_Assignment_
Lines before the one containing "This screenshot has height=819, width=1456." are to be left out; reproduce that line and all the rest of the entries exactly.

_Provided records_
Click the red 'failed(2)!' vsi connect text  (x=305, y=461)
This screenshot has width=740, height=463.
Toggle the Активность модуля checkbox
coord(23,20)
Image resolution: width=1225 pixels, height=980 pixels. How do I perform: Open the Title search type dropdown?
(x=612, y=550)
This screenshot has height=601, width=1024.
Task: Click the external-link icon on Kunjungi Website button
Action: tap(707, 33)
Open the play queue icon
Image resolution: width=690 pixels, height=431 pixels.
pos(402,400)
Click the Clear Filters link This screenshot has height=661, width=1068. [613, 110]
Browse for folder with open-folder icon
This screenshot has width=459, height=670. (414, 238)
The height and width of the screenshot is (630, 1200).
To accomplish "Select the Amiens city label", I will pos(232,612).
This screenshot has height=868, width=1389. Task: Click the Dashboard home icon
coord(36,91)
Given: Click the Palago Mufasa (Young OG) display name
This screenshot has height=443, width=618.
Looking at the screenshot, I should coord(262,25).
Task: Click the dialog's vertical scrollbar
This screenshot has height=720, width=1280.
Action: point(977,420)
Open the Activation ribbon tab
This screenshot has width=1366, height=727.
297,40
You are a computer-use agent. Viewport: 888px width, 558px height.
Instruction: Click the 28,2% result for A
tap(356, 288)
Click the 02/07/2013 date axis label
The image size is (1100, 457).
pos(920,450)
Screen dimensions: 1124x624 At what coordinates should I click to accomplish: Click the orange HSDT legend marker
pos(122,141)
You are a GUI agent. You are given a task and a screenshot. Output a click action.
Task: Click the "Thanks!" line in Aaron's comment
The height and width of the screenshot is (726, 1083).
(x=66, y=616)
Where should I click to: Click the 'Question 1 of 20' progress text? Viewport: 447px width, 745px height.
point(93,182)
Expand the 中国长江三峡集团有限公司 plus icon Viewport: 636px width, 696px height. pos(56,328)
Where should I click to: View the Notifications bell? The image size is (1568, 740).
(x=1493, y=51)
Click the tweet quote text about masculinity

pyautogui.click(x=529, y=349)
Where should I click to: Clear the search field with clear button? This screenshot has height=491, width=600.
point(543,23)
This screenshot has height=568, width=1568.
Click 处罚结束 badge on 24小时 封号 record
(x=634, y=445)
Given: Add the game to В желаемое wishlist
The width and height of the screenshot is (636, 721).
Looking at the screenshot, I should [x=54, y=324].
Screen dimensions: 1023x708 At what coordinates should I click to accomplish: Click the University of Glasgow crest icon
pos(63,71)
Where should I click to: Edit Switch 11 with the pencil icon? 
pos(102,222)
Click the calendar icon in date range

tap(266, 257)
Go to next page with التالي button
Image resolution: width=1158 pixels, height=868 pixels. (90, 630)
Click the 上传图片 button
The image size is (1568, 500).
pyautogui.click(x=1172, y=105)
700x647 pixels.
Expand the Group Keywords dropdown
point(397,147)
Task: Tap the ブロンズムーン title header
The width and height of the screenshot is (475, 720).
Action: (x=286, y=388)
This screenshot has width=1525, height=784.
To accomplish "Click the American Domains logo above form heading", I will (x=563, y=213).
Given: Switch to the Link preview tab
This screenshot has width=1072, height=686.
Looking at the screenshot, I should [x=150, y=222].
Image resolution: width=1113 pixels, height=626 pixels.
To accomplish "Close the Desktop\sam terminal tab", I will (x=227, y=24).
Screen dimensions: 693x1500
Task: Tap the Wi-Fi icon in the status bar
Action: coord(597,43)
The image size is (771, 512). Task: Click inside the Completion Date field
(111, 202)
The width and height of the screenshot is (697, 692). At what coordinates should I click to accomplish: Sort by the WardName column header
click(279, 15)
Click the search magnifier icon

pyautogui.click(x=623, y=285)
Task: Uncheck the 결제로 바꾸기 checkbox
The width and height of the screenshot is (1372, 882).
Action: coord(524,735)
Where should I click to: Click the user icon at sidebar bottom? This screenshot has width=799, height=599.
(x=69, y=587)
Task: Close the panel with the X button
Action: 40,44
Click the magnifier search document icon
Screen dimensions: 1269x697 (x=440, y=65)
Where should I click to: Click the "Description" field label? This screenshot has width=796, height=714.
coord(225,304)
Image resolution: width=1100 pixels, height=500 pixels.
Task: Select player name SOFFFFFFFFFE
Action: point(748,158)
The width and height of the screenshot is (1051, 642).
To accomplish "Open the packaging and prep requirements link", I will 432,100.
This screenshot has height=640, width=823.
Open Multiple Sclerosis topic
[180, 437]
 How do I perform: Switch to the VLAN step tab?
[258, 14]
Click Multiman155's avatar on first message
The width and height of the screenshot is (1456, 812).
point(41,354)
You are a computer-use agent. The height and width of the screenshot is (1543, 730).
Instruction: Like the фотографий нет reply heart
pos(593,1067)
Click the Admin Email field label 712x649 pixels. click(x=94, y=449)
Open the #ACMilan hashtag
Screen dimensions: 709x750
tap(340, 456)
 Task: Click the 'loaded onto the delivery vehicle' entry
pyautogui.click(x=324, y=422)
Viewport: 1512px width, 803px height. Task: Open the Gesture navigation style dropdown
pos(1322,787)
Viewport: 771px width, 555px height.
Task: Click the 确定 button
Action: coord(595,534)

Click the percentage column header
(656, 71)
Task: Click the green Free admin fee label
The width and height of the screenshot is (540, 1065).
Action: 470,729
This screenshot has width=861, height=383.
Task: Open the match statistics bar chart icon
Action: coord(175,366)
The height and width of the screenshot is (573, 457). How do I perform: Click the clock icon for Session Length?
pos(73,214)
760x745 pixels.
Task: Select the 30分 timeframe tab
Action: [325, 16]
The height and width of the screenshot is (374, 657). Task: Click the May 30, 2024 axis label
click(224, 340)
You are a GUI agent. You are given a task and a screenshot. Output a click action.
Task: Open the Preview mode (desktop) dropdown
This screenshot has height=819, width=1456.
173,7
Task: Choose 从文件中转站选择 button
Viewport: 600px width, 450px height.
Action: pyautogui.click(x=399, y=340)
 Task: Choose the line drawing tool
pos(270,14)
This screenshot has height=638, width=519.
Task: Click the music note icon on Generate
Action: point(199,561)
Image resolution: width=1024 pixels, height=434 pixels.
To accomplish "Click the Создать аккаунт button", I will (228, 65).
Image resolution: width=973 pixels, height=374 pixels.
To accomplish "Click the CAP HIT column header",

_Exercise solution_
This screenshot has height=819, width=1456.
173,7
Task: Choose 从文件中转站选择 button
Viewport: 600px width, 450px height.
Action: pyautogui.click(x=399, y=340)
 Task: Choose the line drawing tool
pos(270,14)
This screenshot has height=638, width=519.
Task: Click the music note icon on Generate
Action: point(199,561)
Image resolution: width=1024 pixels, height=434 pixels.
To accomplish "Click the Создать аккаунт button", I will (228, 65).
Image resolution: width=973 pixels, height=374 pixels.
To accomplish "Click the CAP HIT column header",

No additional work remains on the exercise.